START Raw data
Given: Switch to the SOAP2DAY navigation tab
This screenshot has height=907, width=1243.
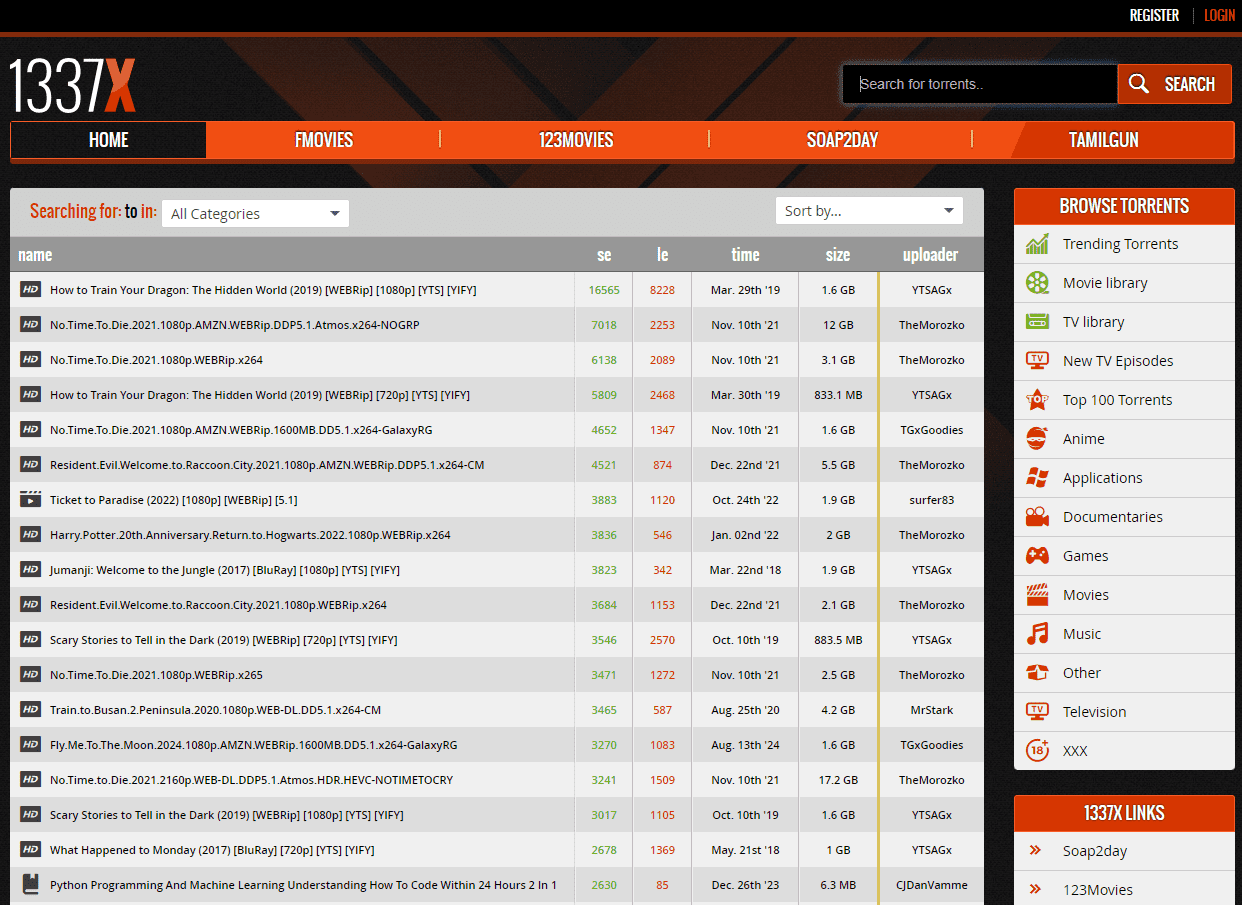Looking at the screenshot, I should (841, 140).
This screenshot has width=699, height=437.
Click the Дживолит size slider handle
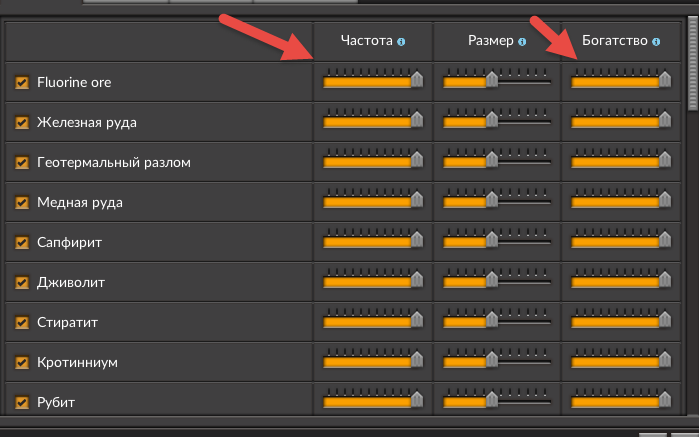pos(492,279)
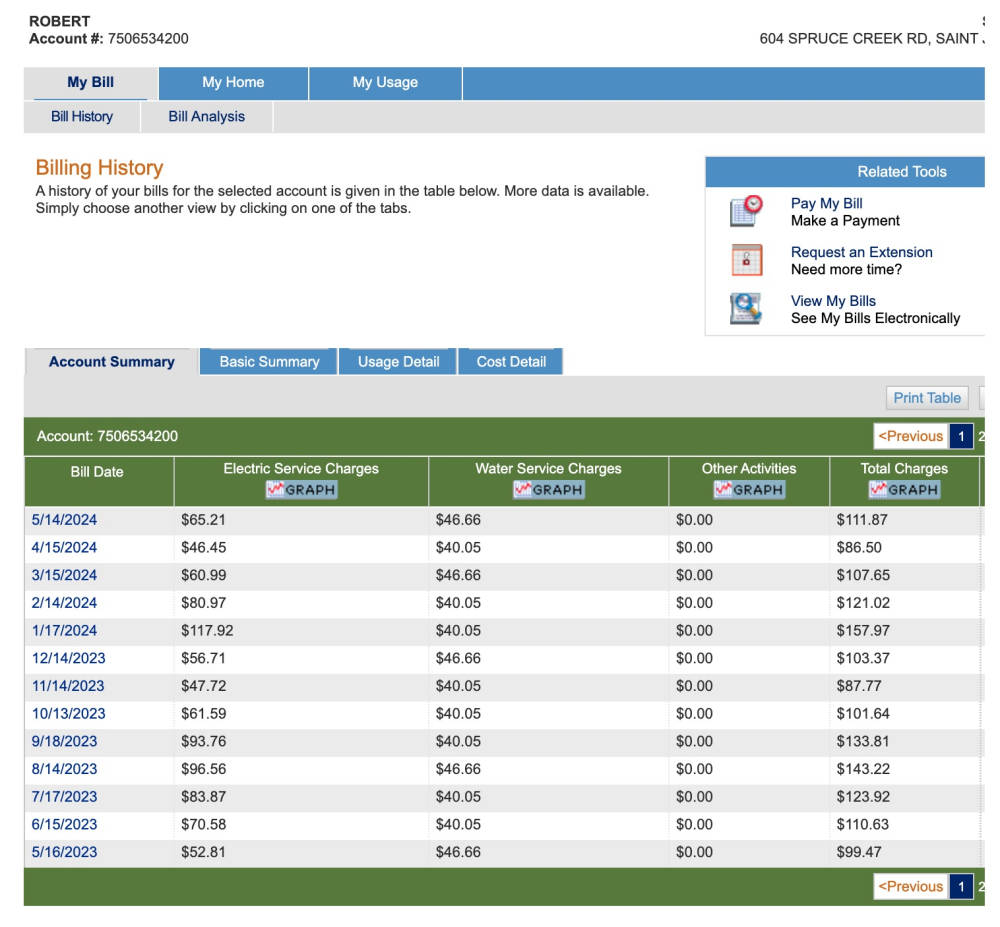Switch to Basic Summary tab
This screenshot has height=927, width=1000.
269,362
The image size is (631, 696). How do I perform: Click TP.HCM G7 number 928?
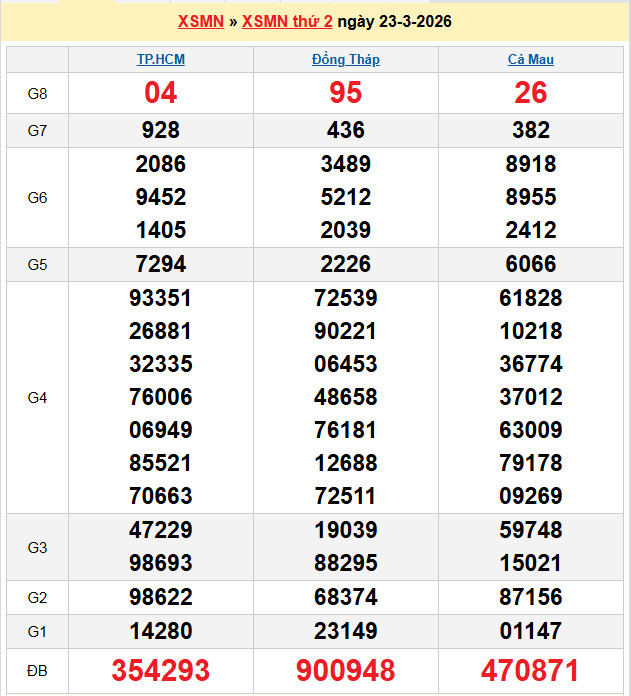coord(161,130)
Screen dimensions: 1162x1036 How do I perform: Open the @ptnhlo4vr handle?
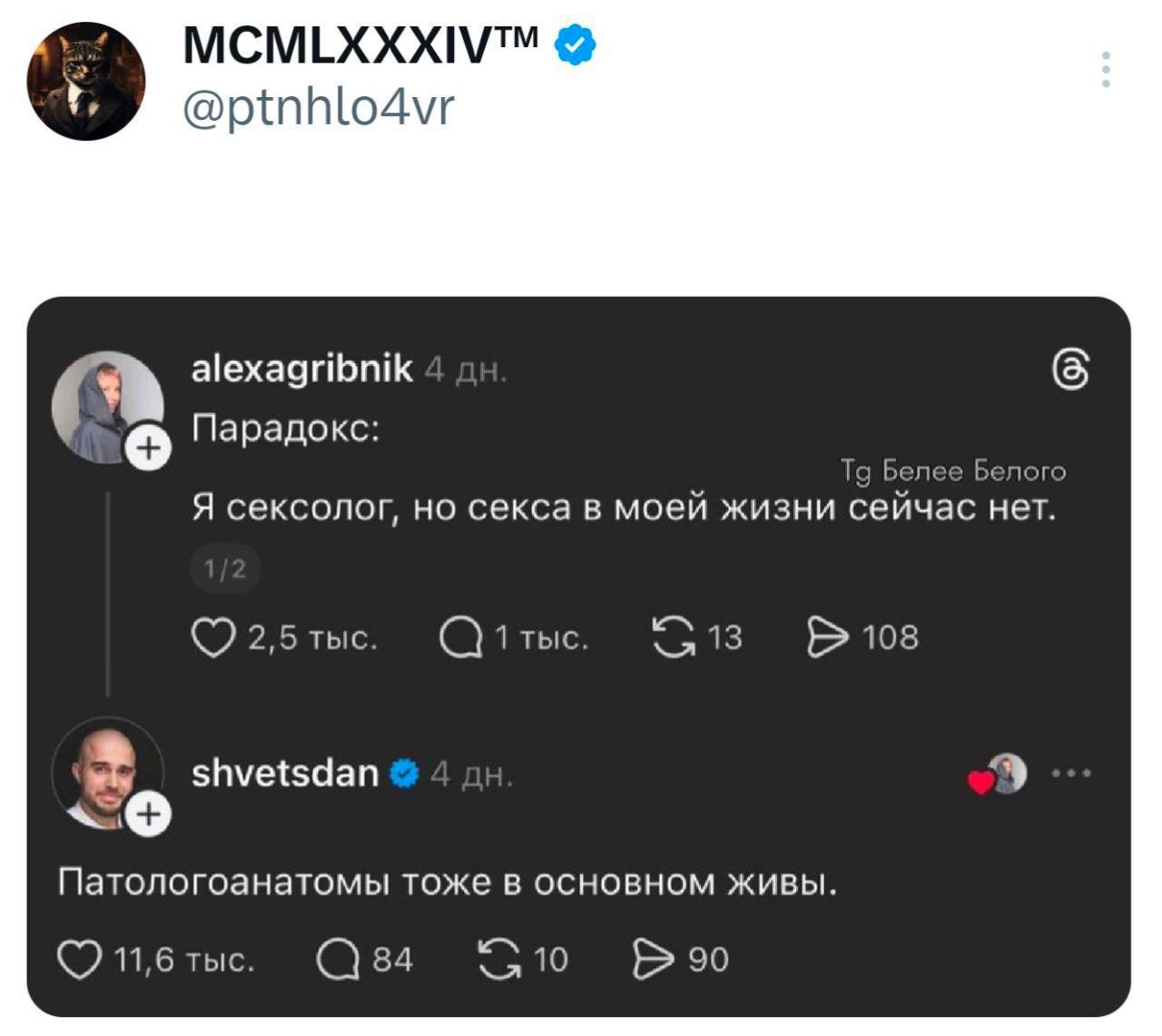[318, 109]
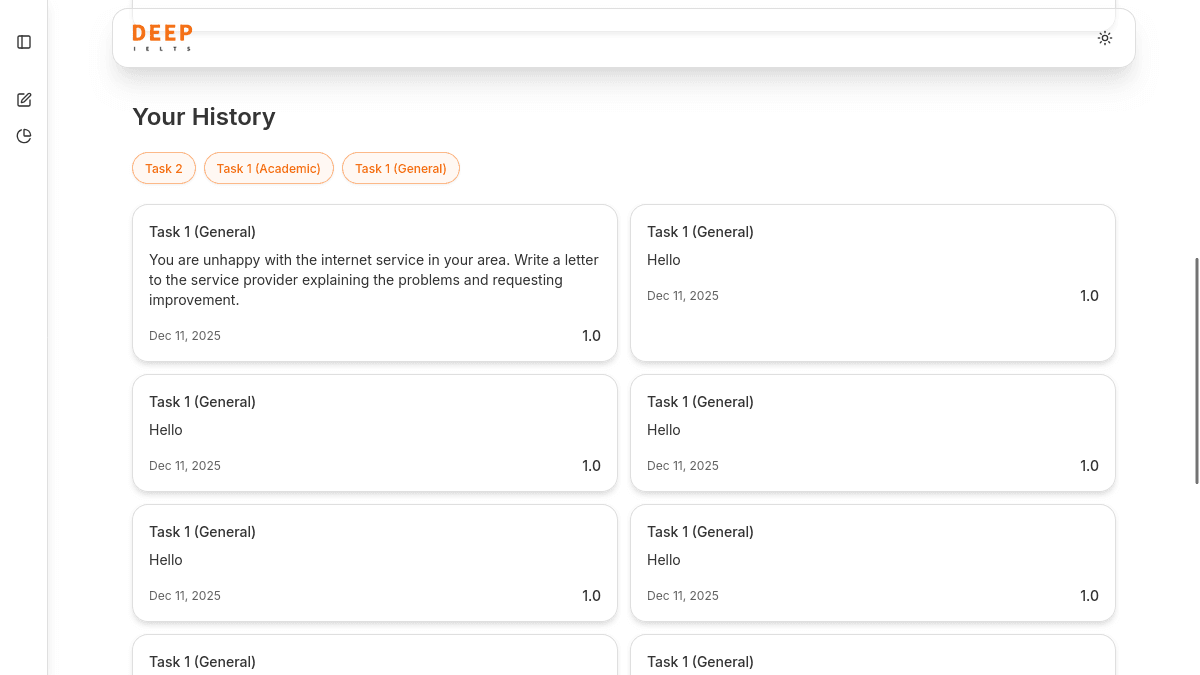Viewport: 1200px width, 675px height.
Task: Open second-row right Hello essay card
Action: [872, 432]
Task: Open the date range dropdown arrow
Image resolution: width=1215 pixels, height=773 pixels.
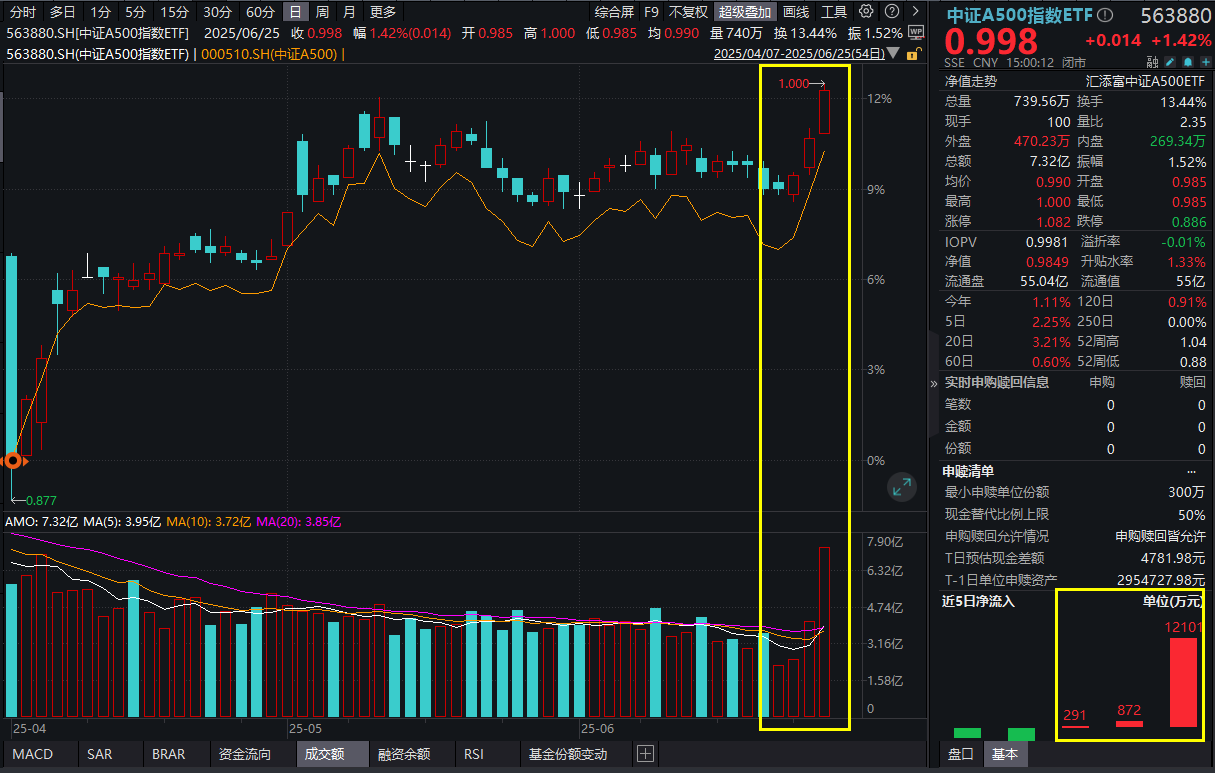Action: pos(892,53)
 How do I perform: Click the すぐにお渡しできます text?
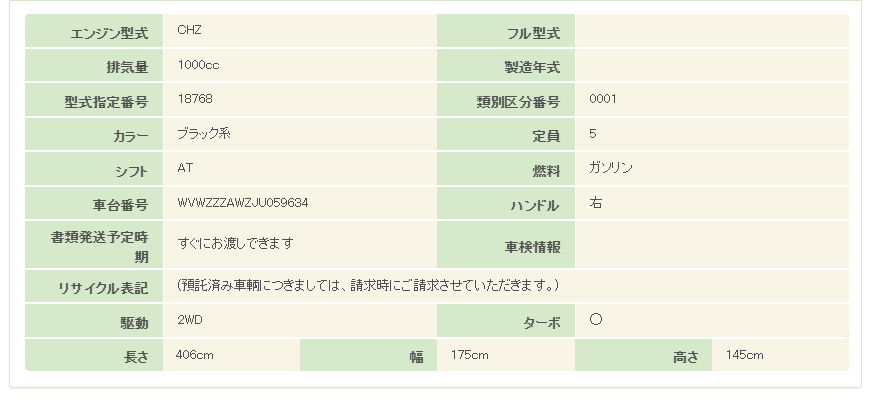pos(235,243)
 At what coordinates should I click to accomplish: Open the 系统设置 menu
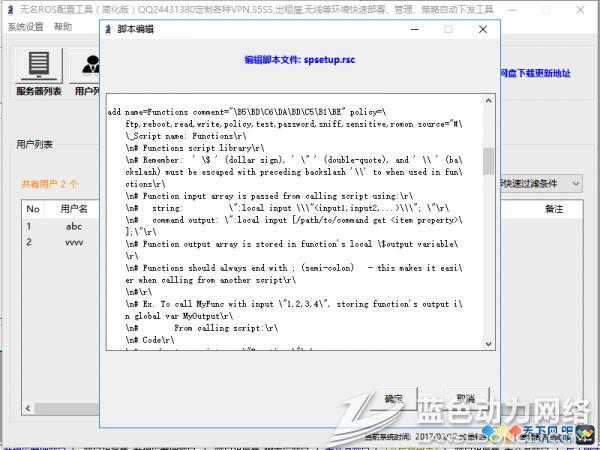[26, 27]
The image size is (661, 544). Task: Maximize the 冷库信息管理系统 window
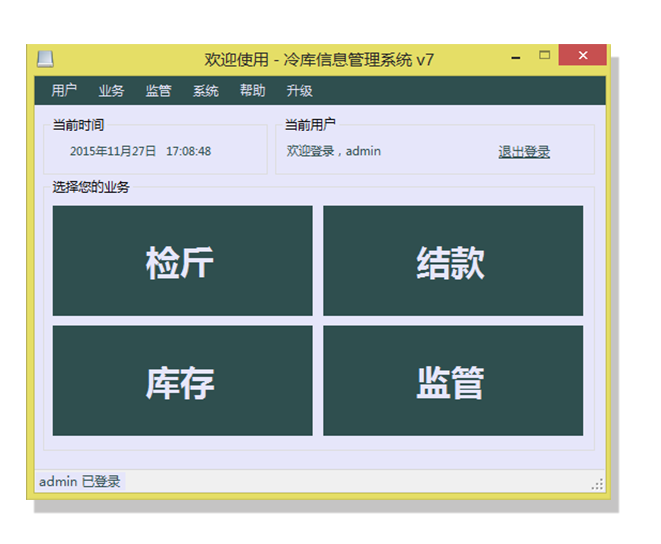(545, 56)
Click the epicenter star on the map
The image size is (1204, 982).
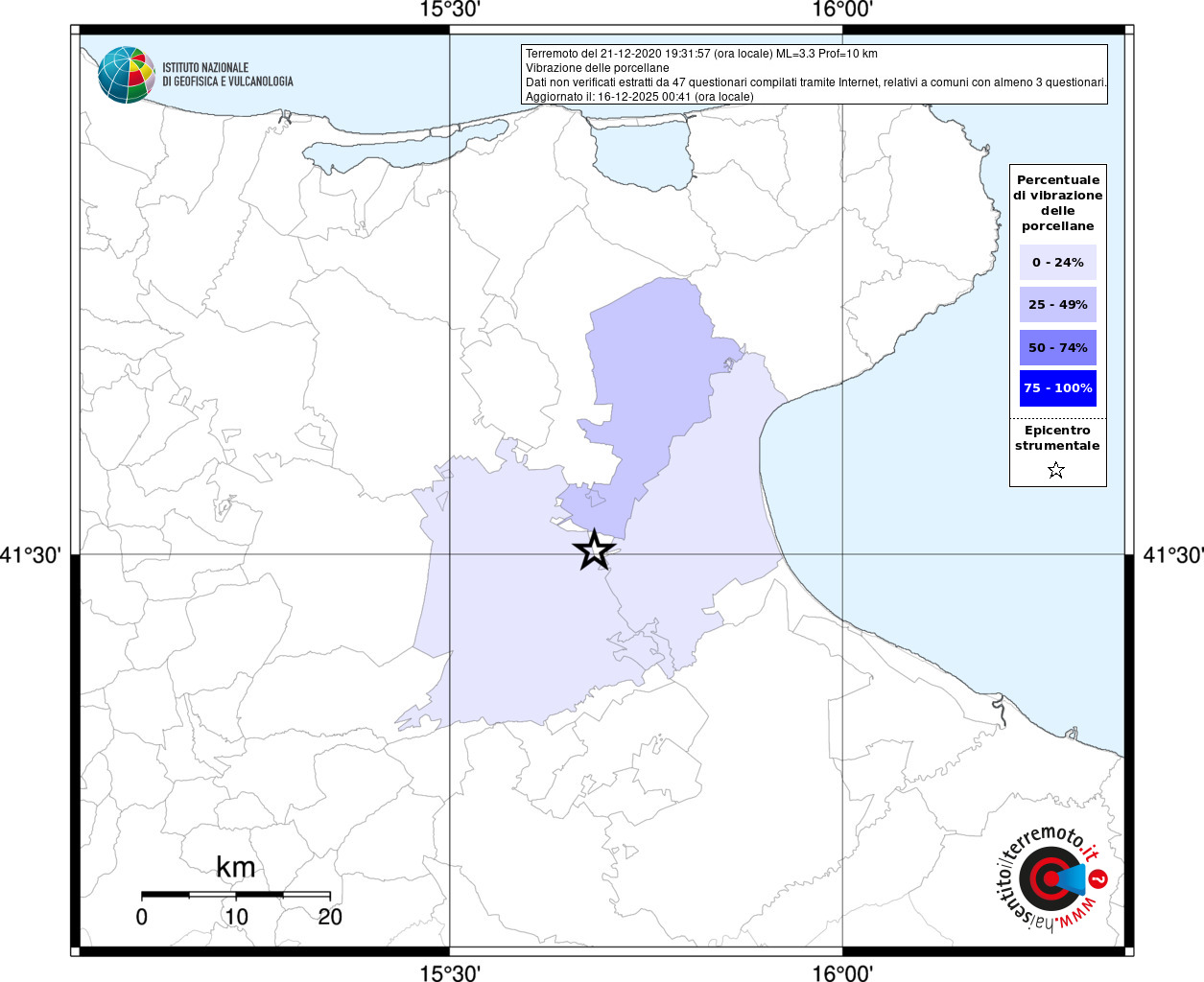(594, 550)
END Raw data
Goal of the exercise: Reproduce all of the entries word for word, skipping any pictures they hold.

Exercise result:
Given: Switch to the SOAP2DAY navigation tab
This screenshot has height=907, width=1243.
Looking at the screenshot, I should (841, 140).
This screenshot has width=699, height=437.
Click the Дживолит size slider handle
pos(492,279)
Switch to Basic Summary tab
This screenshot has height=927, width=1000.
269,362
The image size is (631, 696). How do I perform: Click TP.HCM G7 number 928?
coord(161,130)
Screen dimensions: 1162x1036 How do I perform: Open the @ptnhlo4vr handle?
[318, 109]
Viewport: 1200px width, 675px height.
Task: Open second-row right Hello essay card
Action: [872, 432]
Task: Open the date range dropdown arrow
Image resolution: width=1215 pixels, height=773 pixels.
Action: pos(892,53)
 How do I perform: Click the すぐにお渡しできます text?
pos(235,243)
 At what coordinates should I click to accomplish: Open the 系统设置 menu
[26, 27]
The image size is (661, 544). Task: Maximize the 冷库信息管理系统 window
(545, 56)
Click the epicenter star on the map
The image size is (1204, 982).
(594, 550)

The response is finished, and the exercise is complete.